> **WORK ITEM**:
Down to the last line below, repeat the entries word for word and drop the pictures.

> **DATA FOR ANALYSIS**:
• • • •

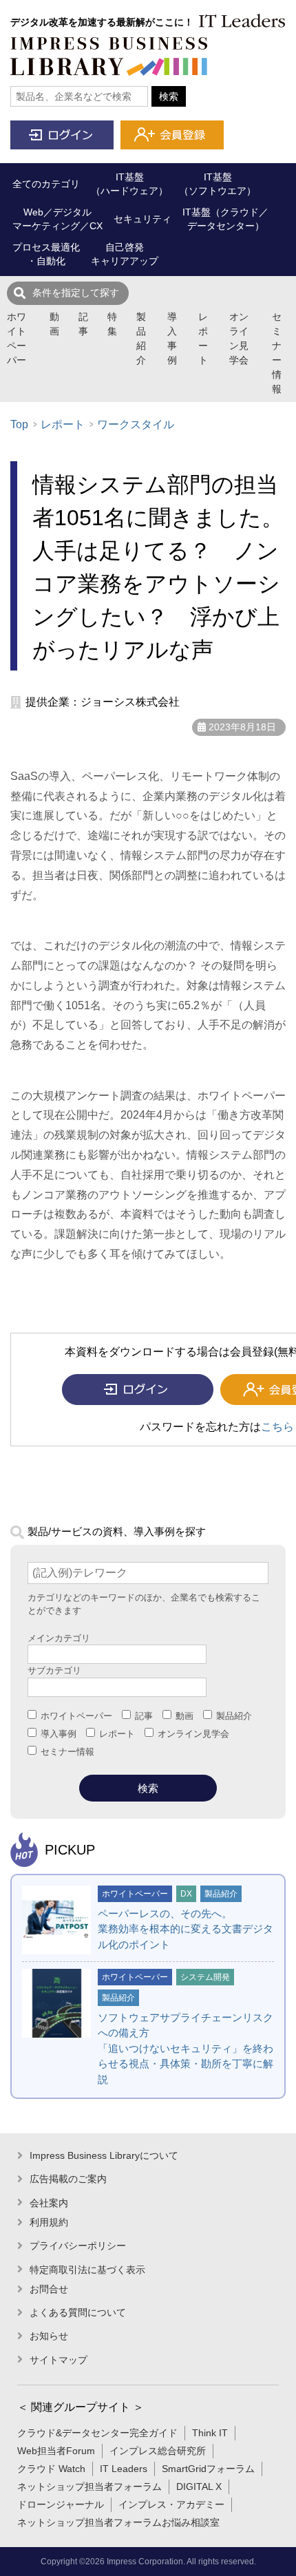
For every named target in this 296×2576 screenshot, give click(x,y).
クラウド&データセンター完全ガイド (97, 2432)
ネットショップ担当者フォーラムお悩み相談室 (118, 2522)
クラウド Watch (51, 2468)
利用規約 (49, 2222)
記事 (83, 324)
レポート (203, 338)
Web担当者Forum (56, 2450)
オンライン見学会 (239, 338)
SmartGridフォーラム (208, 2468)
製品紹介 (141, 338)
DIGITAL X (199, 2486)
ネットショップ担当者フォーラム (89, 2486)
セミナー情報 (277, 352)
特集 (112, 324)
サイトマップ (58, 2359)
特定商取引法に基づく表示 (87, 2269)
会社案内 (49, 2202)
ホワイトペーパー (16, 338)
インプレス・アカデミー (171, 2504)
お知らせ (49, 2335)
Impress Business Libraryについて (104, 2155)
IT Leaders (123, 2468)
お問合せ (49, 2288)
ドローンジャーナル (60, 2504)
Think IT (210, 2432)
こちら (277, 1427)
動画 (54, 324)
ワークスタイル (135, 424)
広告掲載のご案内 (68, 2178)
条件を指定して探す (75, 292)
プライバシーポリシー (78, 2245)
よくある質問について (78, 2312)
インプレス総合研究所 (157, 2450)
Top (19, 424)
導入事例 (172, 338)
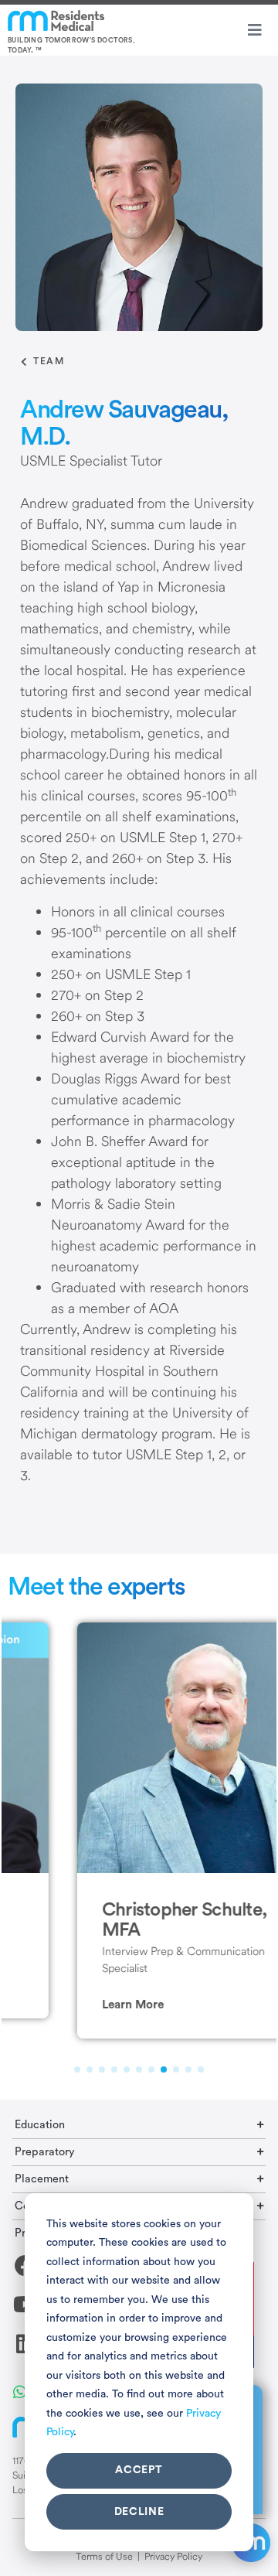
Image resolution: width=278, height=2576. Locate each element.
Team (48, 361)
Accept (138, 2470)
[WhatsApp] (19, 2391)
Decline (139, 2511)
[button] (71, 2005)
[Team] (24, 362)
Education (40, 2125)
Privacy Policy (173, 2556)
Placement (42, 2179)
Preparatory (45, 2152)
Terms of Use (104, 2556)
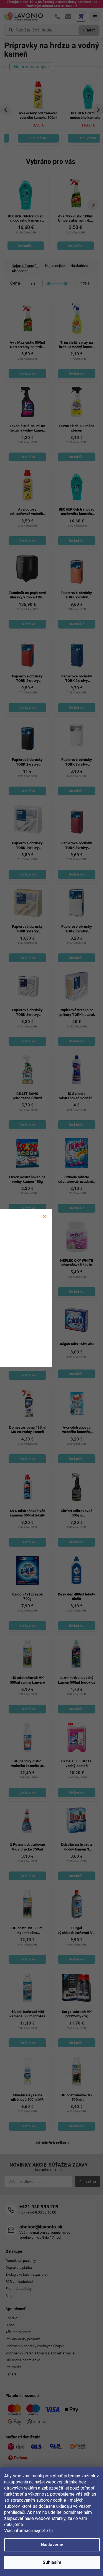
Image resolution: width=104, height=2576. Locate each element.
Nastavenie (52, 2544)
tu (51, 2530)
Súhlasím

• • • •

> **OUTPUT**:
For every named target in this 296×2576 screenshot, give click(x,y).
クラウド&データセンター完全ガイド (97, 2432)
ネットショップ担当者フォーラムお悩み相談室 (118, 2522)
クラウド Watch (51, 2468)
利用規約 (49, 2222)
記事 (83, 324)
レポート (203, 338)
Web担当者Forum (56, 2450)
オンライン見学会 (239, 338)
SmartGridフォーラム (208, 2468)
製品紹介 (141, 338)
DIGITAL X (199, 2486)
ネットショップ担当者フォーラム (89, 2486)
セミナー情報 (277, 352)
特集 (112, 324)
サイトマップ (58, 2359)
特定商取引法に基づく表示 (87, 2269)
会社案内 (49, 2202)
ホワイトペーパー (16, 338)
インプレス・アカデミー (171, 2504)
お知らせ (49, 2335)
Impress Business Libraryについて (104, 2155)
IT Leaders (123, 2468)
お問合せ (49, 2288)
ドローンジャーナル (60, 2504)
Think IT (210, 2432)
こちら (277, 1427)
動画 (54, 324)
ワークスタイル (135, 424)
広告掲載のご案内 (68, 2178)
条件を指定して探す (75, 292)
プライバシーポリシー (78, 2245)
よくある質問について (78, 2312)
インプレス総合研究所 (157, 2450)
Top (19, 424)
導入事例 (172, 338)
Image resolution: width=278, height=2576. Locate each element.
Team (48, 361)
Accept (138, 2470)
[WhatsApp] (19, 2391)
Decline (139, 2511)
[button] (71, 2005)
[Team] (24, 362)
Education (40, 2125)
Privacy Policy (173, 2556)
Placement (42, 2179)
Preparatory (45, 2152)
Terms of Use (104, 2556)
Image resolution: width=104, height=2576. Locate each element.
Nastavenie (52, 2544)
tu (51, 2530)
Súhlasím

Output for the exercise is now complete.